Alain Vagner (A.V.) et Dominique Nauroy (D.N.) – Notre équipe s’est d’abord occupée des questions liées à la transparence administrative. C’est en 2020 qu’elle a pris à bras-le-corps la question de l’accessibilité numérique, à la suite de la transcription de la directive sur l’accessibilité web en droit luxembourgeois.

En la matière, notre activité s’articule désormais autour de quatre volets :

  • le contrôle de l’accessibilité numérique des sites et applications du secteur public ;
  • la sensibilisation des parties prenantes et du grand public à l’accessibilité numérique ainsi que la formation des agents du secteur public ;
  • la gestion des réclamations et la médiation entre utilisateurs en situation de handicap et administrations ;
  • le reporting à la Commission européenne sur l’état de l’accessibilité au Luxembourg tous les trois ans. Le prochain rapport est prévu pour la fin de cette année (le précédent est disponible en Open data).

A.V. – Concernant mon parcours, j’ai travaillé comme ingénieur de recherche dans la recherche publique au Luxembourg pendant 12 ans. Je m’y suis spécialisé en Interaction Humain-Machine. J’ai ensuite dirigé l’équipe de développement web au sein d’un groupe de presse luxembourgeois pendant 4 ans puis j’ai intégré le SIP en 2020 pour me concentrer sur un sujet qui me tient à cœur, l’accessibilité numérique.

Mon parcours peut sembler atypique, mais mes expériences passées m’ont donné les compétences nécessaires pour assurer ma mission actuelle, qu’il s’agisse de gestion de projet, de relation avec des prestataires, de la mise en place de notre outillage open source, de la connaissance des problématiques techniques auxquels sont confrontés quotidiennement les développeurs et développeuses web et mobile, etc.

D.N. – Quant à moi, j’ai rejoint l’équipe du SIP il y a un an et demi. J’ai d’abord été développeur web avant de changer d’horizon pour devenir journaliste dans la presse écrite. Mes dernières années, dans la rédaction qui m’employait, m’ont permis de conjuguer ces deux passions en devenant datajournaliste, réaffecté aux éditions web du groupe.

À 46 ans, j’ai eu la chance de pouvoir me reconvertir dans un métier qui a du sens, répond à un besoin authentique au sein de la société et me permet de conjuguer mes précédentes compétences à un champ nouveau, celui de l’expertise en accessibilité numérique. Cela m’a amené, je l’avoue, à porter un regard moins amène sur les productions interactives dont j’avais été précédemment l’instigateur.

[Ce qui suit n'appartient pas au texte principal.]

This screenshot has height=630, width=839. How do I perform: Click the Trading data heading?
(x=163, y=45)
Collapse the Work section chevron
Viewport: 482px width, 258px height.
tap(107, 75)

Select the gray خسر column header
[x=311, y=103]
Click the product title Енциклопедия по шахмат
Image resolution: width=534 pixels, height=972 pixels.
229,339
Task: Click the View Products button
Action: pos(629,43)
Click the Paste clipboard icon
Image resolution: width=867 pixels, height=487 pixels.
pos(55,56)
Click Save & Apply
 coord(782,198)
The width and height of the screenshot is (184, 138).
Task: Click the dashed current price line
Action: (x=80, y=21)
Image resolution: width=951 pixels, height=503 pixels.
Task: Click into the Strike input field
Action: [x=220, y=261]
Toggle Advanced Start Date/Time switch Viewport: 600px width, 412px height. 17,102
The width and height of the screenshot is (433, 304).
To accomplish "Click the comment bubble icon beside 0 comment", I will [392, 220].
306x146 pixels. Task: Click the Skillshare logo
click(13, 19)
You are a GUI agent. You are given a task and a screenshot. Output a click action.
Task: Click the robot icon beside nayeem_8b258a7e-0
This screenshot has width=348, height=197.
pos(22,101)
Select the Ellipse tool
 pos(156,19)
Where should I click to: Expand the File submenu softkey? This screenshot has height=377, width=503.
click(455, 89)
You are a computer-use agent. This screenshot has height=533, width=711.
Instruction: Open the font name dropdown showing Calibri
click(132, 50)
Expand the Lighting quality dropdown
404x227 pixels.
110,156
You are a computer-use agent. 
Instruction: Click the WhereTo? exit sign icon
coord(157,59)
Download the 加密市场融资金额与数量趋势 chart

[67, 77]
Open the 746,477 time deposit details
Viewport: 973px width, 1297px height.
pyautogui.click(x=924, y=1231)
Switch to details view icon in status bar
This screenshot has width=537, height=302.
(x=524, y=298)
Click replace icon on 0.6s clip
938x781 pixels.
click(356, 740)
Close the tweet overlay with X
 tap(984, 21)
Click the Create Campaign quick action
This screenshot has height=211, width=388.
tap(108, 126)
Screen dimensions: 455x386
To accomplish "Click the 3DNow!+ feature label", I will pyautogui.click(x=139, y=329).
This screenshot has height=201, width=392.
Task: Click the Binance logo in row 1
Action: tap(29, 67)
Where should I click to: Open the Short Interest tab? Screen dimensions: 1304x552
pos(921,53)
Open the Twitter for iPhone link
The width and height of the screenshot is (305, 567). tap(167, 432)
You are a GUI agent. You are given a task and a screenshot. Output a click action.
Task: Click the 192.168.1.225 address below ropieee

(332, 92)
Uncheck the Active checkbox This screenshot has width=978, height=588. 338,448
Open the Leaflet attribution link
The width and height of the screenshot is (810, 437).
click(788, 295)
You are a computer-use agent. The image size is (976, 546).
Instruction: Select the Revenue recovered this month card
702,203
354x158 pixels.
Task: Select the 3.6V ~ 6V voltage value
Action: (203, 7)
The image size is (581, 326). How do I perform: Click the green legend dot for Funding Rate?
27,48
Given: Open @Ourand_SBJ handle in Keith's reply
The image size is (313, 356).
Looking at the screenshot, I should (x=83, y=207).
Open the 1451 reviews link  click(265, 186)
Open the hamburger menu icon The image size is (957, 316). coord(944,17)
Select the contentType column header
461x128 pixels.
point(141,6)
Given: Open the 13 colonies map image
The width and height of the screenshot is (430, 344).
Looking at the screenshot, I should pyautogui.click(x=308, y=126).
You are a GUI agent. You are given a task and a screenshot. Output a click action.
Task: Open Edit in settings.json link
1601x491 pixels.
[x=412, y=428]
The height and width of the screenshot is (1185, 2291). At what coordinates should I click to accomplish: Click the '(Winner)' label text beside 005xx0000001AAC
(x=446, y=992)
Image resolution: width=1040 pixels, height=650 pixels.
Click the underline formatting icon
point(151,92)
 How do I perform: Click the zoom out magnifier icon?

J’ai énormément appris, d’abord grâce à Alain, ensuite par le biais d’une série de formations, dont celles que dispense Access42.

Aujourd’hui, mon rôle est multiple : il se centre autour des audits que nous réalisons ou que nous supervisons, mais il comporte également une dimension visant à sensibiliser les administrations publiques luxembourgeoises autour des questions d’accessibilité numérique et animer, sur ces mêmes thèmes, une série d’articles publiés sur notre portail accessibilite.public.lu pour mettre en lumière des cas pratiques, les parcours d’experts du domaine et les expériences de personnes en situation de handicap.

Le RAWeb reprend l’intégralité du RGAA 4 français, auquel 30 nouveaux critères ont été ajoutés. C’est ce qui permet au service public luxembourgeois de tenir compte, sur ses sites web, de l’intégralité de la norme européenne d’accessibilité numérique EN 301 549, y compris dans des contextes de consultation très spécifiques. C’est ce que vous expliquez dans l’article RAWeb, un référentiel qui comprend vraiment tout. Pourriez-vous détailler davantage ces contextes, si possible en donnant des exemples ?

A.V. et D.N – Effectivement, nous avons essayé dans cet article de vulgariser la matière, en donnant cinq ou six exemples concrets, liés notamment à la préservation de l’accessibilité lors de la conversion d’un fichier, à l’identification biométrique, etc.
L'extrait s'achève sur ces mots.